■ WORK TASK:
Nothing but an exact reprint of the records is to be returned.

■ GIVEN RECORDS:

_ _ _ _ _

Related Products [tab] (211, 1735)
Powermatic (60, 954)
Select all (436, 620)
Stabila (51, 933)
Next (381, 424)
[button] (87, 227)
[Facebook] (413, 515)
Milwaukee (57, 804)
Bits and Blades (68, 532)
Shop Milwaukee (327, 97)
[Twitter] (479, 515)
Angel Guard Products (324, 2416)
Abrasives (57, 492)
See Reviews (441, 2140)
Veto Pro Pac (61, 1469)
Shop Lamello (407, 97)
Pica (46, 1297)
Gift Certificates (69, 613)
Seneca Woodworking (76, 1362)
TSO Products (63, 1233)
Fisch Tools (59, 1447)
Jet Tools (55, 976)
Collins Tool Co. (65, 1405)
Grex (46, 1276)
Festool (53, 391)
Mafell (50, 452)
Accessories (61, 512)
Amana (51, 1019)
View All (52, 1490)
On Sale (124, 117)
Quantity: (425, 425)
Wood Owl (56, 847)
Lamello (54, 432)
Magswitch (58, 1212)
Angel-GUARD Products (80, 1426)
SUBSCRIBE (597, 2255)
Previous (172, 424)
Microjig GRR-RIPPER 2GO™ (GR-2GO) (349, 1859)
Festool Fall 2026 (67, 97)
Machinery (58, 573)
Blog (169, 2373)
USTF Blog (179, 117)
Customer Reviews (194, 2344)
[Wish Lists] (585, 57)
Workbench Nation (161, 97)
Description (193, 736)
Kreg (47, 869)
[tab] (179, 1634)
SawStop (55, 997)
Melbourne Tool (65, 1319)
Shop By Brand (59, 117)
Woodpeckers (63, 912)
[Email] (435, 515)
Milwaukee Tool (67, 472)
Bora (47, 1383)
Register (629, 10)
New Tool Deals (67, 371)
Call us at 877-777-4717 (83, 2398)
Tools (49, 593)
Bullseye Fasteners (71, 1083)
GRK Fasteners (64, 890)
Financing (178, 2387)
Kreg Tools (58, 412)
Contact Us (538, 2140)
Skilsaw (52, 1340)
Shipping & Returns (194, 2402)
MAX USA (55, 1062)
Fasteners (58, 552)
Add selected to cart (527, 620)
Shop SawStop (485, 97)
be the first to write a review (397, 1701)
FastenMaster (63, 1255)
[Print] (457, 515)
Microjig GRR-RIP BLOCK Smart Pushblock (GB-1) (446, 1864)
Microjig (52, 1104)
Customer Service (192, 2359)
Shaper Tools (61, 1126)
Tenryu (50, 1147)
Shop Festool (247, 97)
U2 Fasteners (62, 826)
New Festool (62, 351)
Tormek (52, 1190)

_ _ _ _ _

■ RESPONSE BOX:
Related Products [tab] (211, 1735)
Powermatic (60, 954)
Select all (436, 620)
Stabila (51, 933)
Next (381, 424)
[button] (87, 227)
[Facebook] (413, 515)
Milwaukee (57, 804)
Bits and Blades (68, 532)
Shop Milwaukee (327, 97)
[Twitter] (479, 515)
Angel Guard Products (324, 2416)
Abrasives (57, 492)
See Reviews (441, 2140)
Veto Pro Pac (61, 1469)
Shop Lamello (407, 97)
Pica (46, 1297)
Gift Certificates (69, 613)
Seneca Woodworking (76, 1362)
TSO Products (63, 1233)
Fisch Tools (59, 1447)
Jet Tools (55, 976)
Collins Tool Co. (65, 1405)
Grex (46, 1276)
Festool (53, 391)
Mafell (50, 452)
Accessories (61, 512)
Amana (51, 1019)
View All (52, 1490)
On Sale (124, 117)
Quantity: (425, 425)
Wood Owl (56, 847)
Lamello (54, 432)
Magswitch (58, 1212)
Angel-GUARD Products (80, 1426)
SUBSCRIBE (597, 2255)
Previous (172, 424)
Microjig GRR-RIPPER 2GO™ (GR-2GO) (349, 1859)
Festool Fall 2026 (67, 97)
Machinery (58, 573)
Blog (169, 2373)
USTF Blog (179, 117)
Customer Reviews (194, 2344)
[Wish Lists] (585, 57)
Workbench Nation (161, 97)
Description (193, 736)
Kreg (47, 869)
[tab] (179, 1634)
SawStop (55, 997)
Melbourne Tool (65, 1319)
Shop By Brand (59, 117)
Woodpeckers (63, 912)
[Email] (435, 515)
Milwaukee Tool (67, 472)
Bora (47, 1383)
Register (629, 10)
New Tool Deals (67, 371)
Call us at 877-777-4717 (83, 2398)
Tools (49, 593)
Bullseye Fasteners (71, 1083)
GRK Fasteners (64, 890)
Financing (178, 2387)
Kreg Tools (58, 412)
Contact Us (538, 2140)
Skilsaw (52, 1340)
Shipping & Returns (194, 2402)
MAX USA (55, 1062)
Fasteners (58, 552)
Add selected to cart (527, 620)
Shop SawStop (485, 97)
be the first to write a review (397, 1701)
FastenMaster (63, 1255)
[Print] (457, 515)
Microjig GRR-RIP BLOCK Smart Pushblock (GB-1) (446, 1864)
Microjig (52, 1104)
Customer Service (192, 2359)
Shaper Tools (61, 1126)
Tenryu (50, 1147)
Shop Festool (247, 97)
U2 Fasteners (62, 826)
New Festool (62, 351)
Tormek (52, 1190)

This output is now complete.